Radio Host Seeta Durjan Powered By 13 Years of Kindness

Sharing and showcasing kindness has led Seeta Durjan to connect with listeners of her popular radio talk show for more than a decade. The host of “Viewpoint with Seeta and Friends,” who also is a nurse specializing in elder care, is determined to find the positive amidst the overwhelming negativism in today’s world. 

Having overcome plenty of negative situations in her own life, Durjan was a natural, it seems, for this radio life.

“I was on someone else’s show on WMEL and I was speaking about the Affordable Care Act, the pros and cons,” she explained about a guest appearance 13 years ago.

WMEL’s John Harper considered her such a natural for the medium that he suggested she get her own show. That sounded interesting, Seeta thought, even though hosting a radio show these days entails not just airtime, but “sell time,” seeking advertisers.
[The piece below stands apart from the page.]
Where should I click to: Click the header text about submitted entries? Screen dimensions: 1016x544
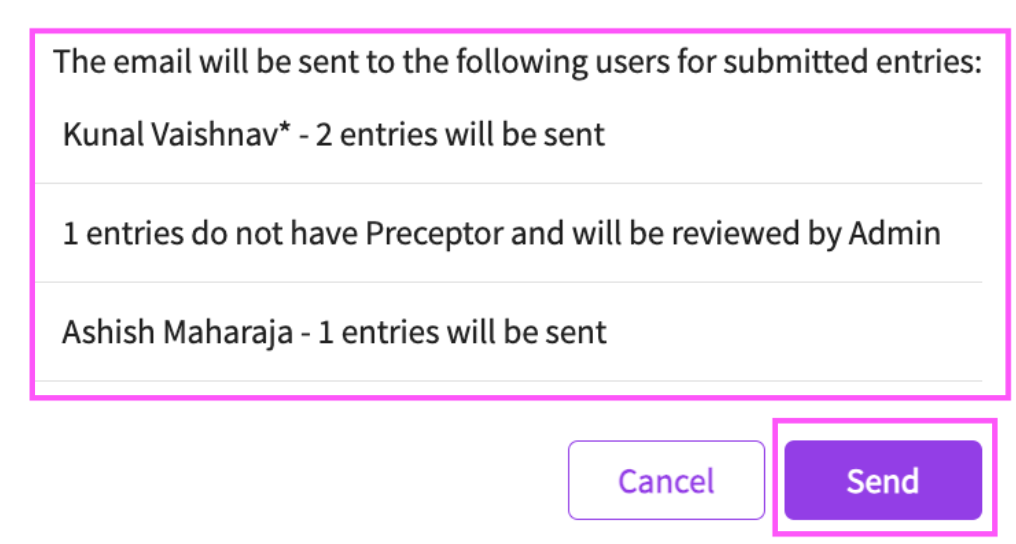[x=518, y=62]
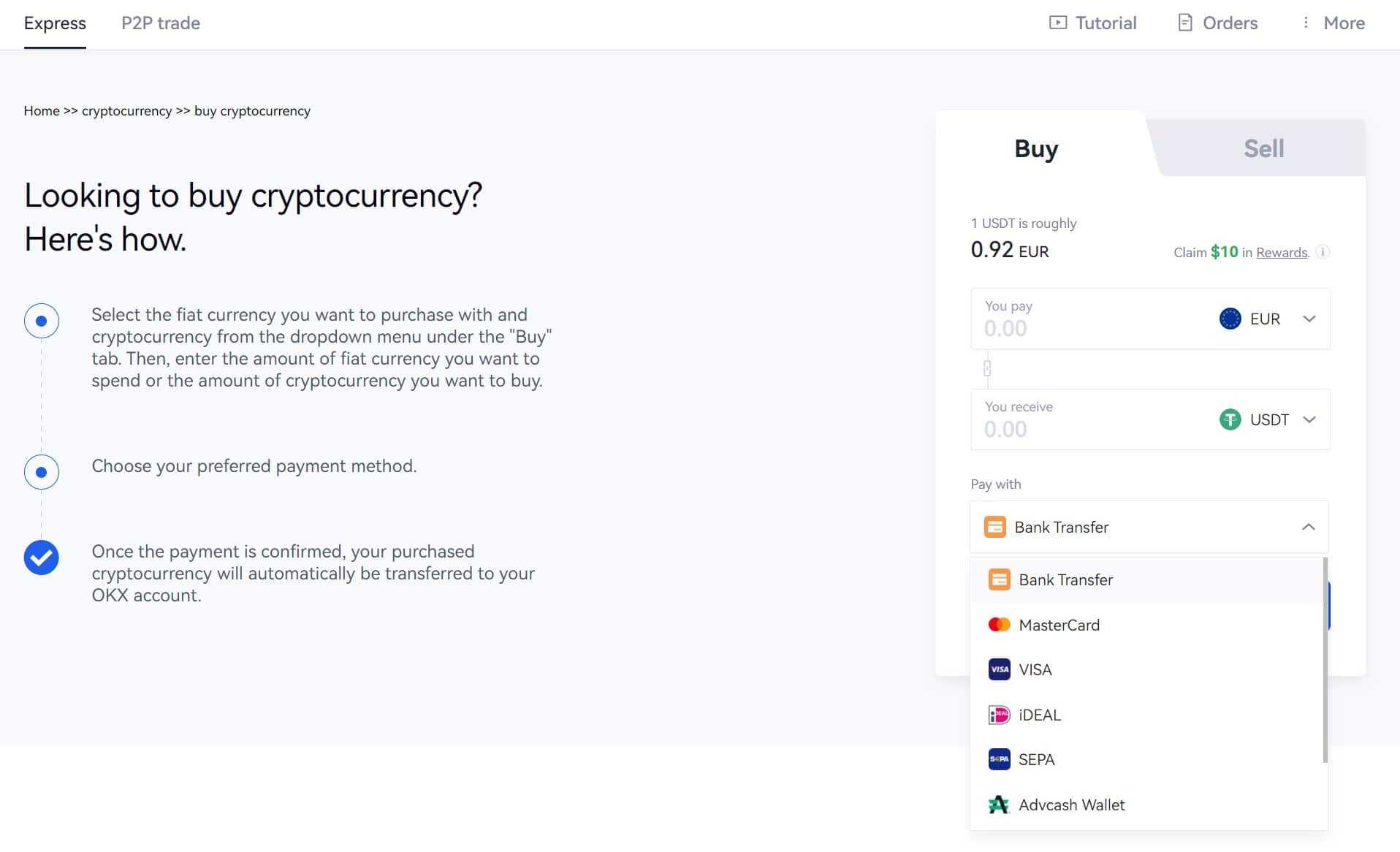Click the You pay amount field

coord(1081,328)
“I started with a half-hour and quickly went to an hour within two months,” she said. “We have had two guests every Monday from 1-2 p.m., 52 weeks per year, for the past 13 years. They have included politicians, authors, financial literacy folks, mortgage brokers, scientists, lawyers, doctors, movie producers and film directors, women’s rights and reproductive freedom advocates, accountants and tax preparers, retired FBI and CIA agents, teachers, priests, singers, actors, activists, nonprofit leaders, environmental folks, law enforcement and elder advocates.” 

Durjan considers Ellen Onieal, her co-host of 13 years, indispensable. They met at an American Business Women’s Association meeting.

“Ellen is the absolute best co-host and friend a person can ask for,” Durjan said.

The respect is mutual: “(Seeta) is the person you want everyone to model themselves after,” Onieal said. 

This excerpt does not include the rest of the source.